The Shapiro–Wilk test tests the null hypothesis that a sample x1, ..., xn came from a normally distributed population. The test statistic is

${\displaystyle W={\left(\sum _{i=1}^{n}a_{i}x_{(i)}\right)^{2} \over \sum _{i=1}^{n}(x_{i}-{\overline {x}})^{2}},}$

where

• ${\displaystyle x_{(i)}}$ (with parentheses enclosing the subscript index i; not to be confused with ${\displaystyle x_{i}}$) is the ith order statistic, i.e., the ith-smallest number in the sample;
• ${\displaystyle {\overline {x}}=\left(x_{1}+\cdots +x_{n}\right)/n}$ is the sample mean;
• the constants ${\displaystyle a_{i}}$ are given by[1]
${\displaystyle (a_{1},\dots ,a_{n})={m^{\mathsf {T}}V^{-1} \over (m^{\mathsf {T}}V^{-1}V^{-1}m)^{1/2}},}$
where
${\displaystyle m=(m_{1},\dots ,m_{n})^{\mathsf {T}}\,}$
and ${\displaystyle m_{1},\ldots ,m_{n}}$ are the expected values of the order statistics of independent and identically distributed random variables sampled from the standard normal distribution, and ${\displaystyle V}$ is the covariance matrix of those order statistics.

Interpretation

The null-hypothesis of this test is that the population is normally distributed.
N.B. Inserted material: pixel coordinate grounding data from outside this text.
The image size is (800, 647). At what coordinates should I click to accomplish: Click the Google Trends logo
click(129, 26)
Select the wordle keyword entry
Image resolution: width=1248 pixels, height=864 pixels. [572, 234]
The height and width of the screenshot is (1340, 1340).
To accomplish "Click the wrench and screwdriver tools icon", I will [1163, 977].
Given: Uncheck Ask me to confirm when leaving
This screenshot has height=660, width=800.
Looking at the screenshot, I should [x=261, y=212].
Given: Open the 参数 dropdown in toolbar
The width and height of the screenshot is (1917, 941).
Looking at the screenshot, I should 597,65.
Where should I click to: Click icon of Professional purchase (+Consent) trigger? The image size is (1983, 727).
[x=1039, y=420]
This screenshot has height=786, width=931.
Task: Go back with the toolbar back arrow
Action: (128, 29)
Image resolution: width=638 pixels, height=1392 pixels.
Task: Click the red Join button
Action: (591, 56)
Thus, on the one hand, if the p-value is less than the chosen alpha level, then the null hypothesis is rejected and there is evidence that the data tested are not normally distributed. On the other hand, if the p-value is greater than the chosen alpha level, then the null hypothesis that the data came from a normally distributed population can not be rejected (e.g., for an alpha level of 0.05, a data set with a p-value of 0.05 rejects the null hypothesis that the data are from a normally distributed population).[2] Like most statistical significance tests, if the sample size is sufficiently large this test may detect even trivial departures from the null hypothesis (i.e., although there may be some statistically significant effect, it may be too small to be of any practical significance); thus, additional investigation of the effect size is typically advisable, e.g., a Q–Q plot in this case.[3]

Power analysis

Monte Carlo simulation has found that Shapiro–Wilk has the best power for a given significance, followed closely by Anderson–Darling when comparing the Shapiro–Wilk, Kolmogorov–Smirnov, Lilliefors and Anderson-Darling tests.[4]

Approximation

Royston proposed an alternative method of calculating the coefficients vector by providing an algorithm for calculating values, which extended the sample size to 2000.[5] This technique is used in several software packages including Stata,[6][7] SPSS and SAS.[8] Rahman and Govidarajulu extended the sample size further up to 5000.[9]